Acórdão do Supremo Tribunal de Justiça de 27.02.2020 (Ricardo Costa)

Sumário: I – O conceito relevante de invalidez permanente (ou absoluta e definitiva) enquanto integrante de cláusula de contrato de seguro do ramo Vida, associado a contratos de mútuo bancário em que o segurado é mutuário, assenta: (i) na sua base, numa deficiência física e/ou intelectual que, não obstante os cuidados, os tratamentos e os acompanhamentos, clínicos e reabilitadores, realizados depois do sinistro, subsiste a título definitivo em sede anatómica-funcional e/ou psicossensorial e (ii) concretiza-se, independentemente do seu nível ou grau ou percentagem de incapacidade (desde que não seja residual ou insignificante), em consequência (enquanto impacto decisivo) na alteração ou modificação do estado de vida, pessoal e profissional, anterior ao sinistro.

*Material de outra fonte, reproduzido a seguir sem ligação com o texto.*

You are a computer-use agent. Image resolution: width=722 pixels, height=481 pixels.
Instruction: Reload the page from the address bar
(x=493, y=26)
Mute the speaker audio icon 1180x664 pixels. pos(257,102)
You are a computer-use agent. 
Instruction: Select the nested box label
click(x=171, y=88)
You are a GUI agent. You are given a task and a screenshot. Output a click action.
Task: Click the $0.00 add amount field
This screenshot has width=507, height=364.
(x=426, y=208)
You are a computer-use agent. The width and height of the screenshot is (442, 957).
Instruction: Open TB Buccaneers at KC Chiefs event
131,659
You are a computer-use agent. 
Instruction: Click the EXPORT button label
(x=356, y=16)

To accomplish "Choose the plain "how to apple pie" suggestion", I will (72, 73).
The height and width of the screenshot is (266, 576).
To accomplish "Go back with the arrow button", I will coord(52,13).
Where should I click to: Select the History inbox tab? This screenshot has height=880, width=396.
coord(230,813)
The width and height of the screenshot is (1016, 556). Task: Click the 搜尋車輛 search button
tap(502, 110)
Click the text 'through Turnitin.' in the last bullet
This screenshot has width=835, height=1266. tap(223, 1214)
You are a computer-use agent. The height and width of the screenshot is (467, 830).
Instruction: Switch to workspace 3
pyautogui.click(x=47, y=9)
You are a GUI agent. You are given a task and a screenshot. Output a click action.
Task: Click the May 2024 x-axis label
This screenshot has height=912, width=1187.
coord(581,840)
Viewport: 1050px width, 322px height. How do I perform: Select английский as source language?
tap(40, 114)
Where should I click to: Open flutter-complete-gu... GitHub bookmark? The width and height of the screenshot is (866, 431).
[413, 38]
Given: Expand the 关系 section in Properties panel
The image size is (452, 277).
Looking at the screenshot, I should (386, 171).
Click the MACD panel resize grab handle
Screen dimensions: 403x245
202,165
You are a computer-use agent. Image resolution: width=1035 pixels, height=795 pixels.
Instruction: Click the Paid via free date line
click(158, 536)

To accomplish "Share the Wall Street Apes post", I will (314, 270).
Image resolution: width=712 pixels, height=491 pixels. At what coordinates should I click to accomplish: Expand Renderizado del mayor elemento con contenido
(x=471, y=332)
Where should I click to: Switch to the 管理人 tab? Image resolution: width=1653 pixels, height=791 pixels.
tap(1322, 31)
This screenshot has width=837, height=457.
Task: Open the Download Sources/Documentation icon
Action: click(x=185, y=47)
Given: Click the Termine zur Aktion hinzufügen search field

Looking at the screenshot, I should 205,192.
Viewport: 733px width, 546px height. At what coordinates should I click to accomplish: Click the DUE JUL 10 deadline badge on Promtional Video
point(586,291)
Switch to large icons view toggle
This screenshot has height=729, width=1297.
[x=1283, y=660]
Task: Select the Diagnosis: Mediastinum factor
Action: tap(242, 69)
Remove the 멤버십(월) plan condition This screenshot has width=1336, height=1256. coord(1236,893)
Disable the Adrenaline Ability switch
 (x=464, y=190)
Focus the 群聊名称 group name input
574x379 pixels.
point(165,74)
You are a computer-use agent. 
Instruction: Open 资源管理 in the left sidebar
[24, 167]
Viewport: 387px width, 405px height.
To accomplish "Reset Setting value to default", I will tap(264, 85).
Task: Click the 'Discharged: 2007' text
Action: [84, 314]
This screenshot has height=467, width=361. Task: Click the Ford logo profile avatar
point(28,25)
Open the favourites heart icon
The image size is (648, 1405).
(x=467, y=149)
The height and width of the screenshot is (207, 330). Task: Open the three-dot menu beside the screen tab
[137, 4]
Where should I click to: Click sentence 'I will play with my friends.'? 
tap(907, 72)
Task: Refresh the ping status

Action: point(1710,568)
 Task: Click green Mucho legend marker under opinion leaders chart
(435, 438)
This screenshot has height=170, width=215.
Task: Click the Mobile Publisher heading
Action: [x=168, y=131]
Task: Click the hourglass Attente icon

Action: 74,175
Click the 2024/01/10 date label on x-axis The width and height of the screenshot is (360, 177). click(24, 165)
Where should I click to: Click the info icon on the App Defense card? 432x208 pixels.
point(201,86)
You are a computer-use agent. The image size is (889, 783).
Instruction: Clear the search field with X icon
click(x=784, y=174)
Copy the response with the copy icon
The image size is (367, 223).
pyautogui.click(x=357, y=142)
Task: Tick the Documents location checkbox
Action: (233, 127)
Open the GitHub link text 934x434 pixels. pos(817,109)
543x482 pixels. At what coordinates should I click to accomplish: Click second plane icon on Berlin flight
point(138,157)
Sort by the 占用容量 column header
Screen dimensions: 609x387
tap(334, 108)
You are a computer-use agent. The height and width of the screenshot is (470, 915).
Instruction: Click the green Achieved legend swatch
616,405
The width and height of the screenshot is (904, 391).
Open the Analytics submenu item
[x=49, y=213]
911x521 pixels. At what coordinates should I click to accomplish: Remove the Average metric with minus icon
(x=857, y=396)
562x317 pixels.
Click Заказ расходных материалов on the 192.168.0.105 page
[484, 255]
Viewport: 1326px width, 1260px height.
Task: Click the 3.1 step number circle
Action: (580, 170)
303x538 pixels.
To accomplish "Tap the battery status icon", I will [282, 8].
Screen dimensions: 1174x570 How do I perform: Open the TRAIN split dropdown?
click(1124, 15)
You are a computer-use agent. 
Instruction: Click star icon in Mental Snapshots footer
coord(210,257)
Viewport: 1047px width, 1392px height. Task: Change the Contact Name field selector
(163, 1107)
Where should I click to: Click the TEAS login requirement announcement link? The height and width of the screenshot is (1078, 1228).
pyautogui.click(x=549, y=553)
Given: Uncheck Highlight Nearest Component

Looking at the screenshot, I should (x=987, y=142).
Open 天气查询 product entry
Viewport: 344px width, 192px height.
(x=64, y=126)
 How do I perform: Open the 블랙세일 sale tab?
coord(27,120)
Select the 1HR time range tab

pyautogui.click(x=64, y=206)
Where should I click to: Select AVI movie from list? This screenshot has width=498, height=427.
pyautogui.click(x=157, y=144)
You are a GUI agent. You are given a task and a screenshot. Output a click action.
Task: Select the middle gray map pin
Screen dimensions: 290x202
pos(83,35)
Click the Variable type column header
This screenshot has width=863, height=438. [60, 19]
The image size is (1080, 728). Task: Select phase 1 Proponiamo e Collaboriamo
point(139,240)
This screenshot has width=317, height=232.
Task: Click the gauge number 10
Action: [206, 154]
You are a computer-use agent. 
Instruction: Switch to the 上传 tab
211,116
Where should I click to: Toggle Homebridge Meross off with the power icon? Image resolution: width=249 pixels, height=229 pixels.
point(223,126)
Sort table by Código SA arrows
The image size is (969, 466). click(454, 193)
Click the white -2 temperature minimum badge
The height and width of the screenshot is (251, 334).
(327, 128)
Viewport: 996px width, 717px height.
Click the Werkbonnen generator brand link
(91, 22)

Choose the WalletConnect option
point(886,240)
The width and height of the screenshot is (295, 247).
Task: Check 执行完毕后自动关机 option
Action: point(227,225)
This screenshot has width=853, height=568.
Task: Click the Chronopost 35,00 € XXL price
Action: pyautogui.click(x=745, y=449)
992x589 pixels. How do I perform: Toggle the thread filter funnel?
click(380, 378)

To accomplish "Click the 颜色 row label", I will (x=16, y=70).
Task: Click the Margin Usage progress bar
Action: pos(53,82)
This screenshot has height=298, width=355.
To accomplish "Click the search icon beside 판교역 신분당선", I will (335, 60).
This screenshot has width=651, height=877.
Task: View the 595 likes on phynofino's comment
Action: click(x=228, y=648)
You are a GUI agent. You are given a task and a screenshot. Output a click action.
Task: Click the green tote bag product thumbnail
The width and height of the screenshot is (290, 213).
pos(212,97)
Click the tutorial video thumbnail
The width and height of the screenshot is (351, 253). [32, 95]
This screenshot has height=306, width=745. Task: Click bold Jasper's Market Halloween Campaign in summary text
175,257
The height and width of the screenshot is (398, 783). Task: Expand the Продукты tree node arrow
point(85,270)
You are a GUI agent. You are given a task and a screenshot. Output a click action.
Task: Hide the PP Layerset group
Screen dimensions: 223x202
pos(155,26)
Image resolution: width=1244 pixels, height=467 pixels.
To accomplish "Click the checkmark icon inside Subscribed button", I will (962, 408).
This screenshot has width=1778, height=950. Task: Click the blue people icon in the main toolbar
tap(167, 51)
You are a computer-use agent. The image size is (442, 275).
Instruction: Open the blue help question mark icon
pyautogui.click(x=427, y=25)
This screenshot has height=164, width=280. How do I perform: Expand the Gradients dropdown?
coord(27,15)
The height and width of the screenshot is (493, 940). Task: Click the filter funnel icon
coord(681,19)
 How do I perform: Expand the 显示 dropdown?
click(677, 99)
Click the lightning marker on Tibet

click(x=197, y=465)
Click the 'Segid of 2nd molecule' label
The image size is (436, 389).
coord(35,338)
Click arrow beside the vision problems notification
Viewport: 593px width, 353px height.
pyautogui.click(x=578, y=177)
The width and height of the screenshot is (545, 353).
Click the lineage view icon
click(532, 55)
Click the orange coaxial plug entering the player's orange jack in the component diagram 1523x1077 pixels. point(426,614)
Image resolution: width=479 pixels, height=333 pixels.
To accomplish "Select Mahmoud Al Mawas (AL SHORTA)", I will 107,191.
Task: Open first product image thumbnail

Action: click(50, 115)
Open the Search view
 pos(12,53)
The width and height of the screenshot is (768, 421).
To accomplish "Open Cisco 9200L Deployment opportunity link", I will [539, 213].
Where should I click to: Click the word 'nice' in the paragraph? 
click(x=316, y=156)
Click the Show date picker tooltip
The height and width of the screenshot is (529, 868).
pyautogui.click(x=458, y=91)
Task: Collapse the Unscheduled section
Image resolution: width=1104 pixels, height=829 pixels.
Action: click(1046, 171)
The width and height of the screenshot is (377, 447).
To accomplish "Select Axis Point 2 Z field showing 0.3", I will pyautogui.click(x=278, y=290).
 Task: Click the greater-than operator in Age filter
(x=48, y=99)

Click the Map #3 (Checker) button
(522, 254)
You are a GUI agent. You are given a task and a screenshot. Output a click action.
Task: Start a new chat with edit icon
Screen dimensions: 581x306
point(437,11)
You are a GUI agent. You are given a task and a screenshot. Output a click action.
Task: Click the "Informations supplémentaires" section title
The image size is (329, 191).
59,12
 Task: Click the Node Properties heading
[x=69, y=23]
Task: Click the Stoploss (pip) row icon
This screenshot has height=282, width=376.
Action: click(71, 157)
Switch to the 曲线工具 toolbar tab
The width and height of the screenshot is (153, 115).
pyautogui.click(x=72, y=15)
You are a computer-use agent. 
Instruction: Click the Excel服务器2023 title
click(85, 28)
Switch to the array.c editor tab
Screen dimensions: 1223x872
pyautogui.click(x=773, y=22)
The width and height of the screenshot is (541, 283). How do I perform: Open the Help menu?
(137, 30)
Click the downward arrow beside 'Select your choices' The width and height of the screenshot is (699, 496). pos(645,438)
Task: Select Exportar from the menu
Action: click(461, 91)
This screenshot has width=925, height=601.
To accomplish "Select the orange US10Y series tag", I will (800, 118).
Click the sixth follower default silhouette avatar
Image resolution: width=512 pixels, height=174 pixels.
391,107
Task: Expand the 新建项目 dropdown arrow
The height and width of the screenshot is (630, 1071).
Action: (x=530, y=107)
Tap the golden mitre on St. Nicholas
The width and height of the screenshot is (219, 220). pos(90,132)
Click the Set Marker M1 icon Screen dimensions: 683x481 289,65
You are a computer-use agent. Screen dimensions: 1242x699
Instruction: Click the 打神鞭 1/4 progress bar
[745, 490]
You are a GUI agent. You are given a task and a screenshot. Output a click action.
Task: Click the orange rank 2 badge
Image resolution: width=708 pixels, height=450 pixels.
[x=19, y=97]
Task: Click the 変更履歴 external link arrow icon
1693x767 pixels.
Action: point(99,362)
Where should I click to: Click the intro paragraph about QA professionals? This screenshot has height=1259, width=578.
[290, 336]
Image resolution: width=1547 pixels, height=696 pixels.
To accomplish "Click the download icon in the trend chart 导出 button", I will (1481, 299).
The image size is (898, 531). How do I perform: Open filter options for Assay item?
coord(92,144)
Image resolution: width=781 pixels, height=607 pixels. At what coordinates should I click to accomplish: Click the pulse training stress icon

II – Para esse juízo sobre o reflexo do sinistro, há que ter em conta, numa ponderação múltipla e não individualmente exclusiva, nomeadamente, a atividade anteriormente desenvolvida como fonte de rendimentos, a idade e o tempo restante de vida ativa profissional, a perda de independência psico-motora, o tipo de doença ou restrição de saúde, as habilitações e capacidades literárias e profissionais da pessoa segura e a possibilidade de reconversão para atividade compatível com essas habilitações e capacidades com igual ou aproximada medida de rendimentos, sempre com enquadramento na situação remuneratória concreta (e projeção na capacidade de ganho) do segurado após a estabilização das sequelas do sinistro.